The 2020-2025 Dietary Guidelines for Americans should reflect the American Cancer Society’s (ACS) new recommendations calling for Americans to base their diets on fruits, vegetables, grains, and beans and to cut out red and processed meat.
The new ACS guidelines say that a healthy eating pattern includes a variety of vegetables (including fiber-rich legumes), fruits, and whole grains. It does not include red and processed meats.
The Dietary Guidelines Advisory Committee—which will host a virtual public meeting on June 17 about its scientific report that will be used to develop the upcoming Dietary Guidelines—should follow the ACS guidelines to help protect the hundreds of thousands of Americans who die from diet-related cancers each year.

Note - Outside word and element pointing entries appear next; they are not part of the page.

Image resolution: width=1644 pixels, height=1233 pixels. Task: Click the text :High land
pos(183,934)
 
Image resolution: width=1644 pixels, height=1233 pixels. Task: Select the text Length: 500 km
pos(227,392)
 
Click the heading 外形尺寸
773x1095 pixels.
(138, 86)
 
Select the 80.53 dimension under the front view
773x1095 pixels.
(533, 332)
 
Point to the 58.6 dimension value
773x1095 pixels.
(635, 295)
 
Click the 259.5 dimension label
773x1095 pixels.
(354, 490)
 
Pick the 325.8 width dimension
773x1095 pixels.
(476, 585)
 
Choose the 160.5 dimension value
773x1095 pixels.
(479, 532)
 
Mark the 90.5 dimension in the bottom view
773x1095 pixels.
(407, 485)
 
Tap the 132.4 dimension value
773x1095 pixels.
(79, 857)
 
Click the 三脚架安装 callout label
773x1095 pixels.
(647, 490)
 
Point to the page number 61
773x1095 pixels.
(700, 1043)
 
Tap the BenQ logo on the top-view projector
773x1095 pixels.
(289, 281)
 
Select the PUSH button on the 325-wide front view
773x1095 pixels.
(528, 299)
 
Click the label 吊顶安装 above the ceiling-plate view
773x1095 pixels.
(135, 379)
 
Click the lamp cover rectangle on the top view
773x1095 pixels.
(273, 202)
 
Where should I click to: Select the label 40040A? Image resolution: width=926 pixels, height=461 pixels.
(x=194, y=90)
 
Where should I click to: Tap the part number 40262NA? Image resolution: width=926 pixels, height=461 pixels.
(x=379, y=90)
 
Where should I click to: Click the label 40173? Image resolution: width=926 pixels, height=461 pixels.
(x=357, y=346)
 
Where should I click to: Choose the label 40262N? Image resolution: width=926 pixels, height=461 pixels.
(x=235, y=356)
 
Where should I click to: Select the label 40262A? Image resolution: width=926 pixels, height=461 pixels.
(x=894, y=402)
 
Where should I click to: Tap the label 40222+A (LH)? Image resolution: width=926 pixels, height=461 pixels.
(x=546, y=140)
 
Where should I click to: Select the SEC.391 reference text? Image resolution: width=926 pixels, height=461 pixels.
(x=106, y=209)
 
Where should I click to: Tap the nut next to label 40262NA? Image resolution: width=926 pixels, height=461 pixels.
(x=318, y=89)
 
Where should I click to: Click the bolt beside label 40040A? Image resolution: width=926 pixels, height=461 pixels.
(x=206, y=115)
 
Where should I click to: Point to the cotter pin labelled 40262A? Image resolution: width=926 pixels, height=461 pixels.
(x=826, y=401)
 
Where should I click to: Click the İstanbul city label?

People following vegan diets have the lowest risk for cancer, compared with lacto-ovo-vegetarian, semi-vegetarian, pesco-vegetarian, and non-vegetarian eating patterns, according to a study funded by the National Cancer Institute. Studies also show that plant-based diets help protect against breast, colorectal, prostate, and other cancers.
Red meat, on the other hand, increases the risk for breast, colorectal, and prostate cancers. So does processed meat, such as bacon and hot dogs. In 2015, after 22 experts from 10 countries assessed more than 800 epidemiological studies, the World Health Organization’s International Agency for Research on Cancer classified consumption of processed meat as “‘carcinogenic to humans’ (Group 1) on the basis of sufficient evidence for colorectal cancer.” The experts highlighted a meta-analysis that concluded that each 50-gram portion of processed meat (about one hot dog) eaten daily increases the risk of colorectal cancer by 18 percent. Research shows that eating 50 grams of processed meat daily also increases the risk of breast cancer, prostate cancer, pancreatic cancer, and overall cancer mortality.
The 2020-2025 Dietary Guidelines for Americans should be clear that a plant-based diet—that avoids red and processed meat—is the best protection against diet-related cancers.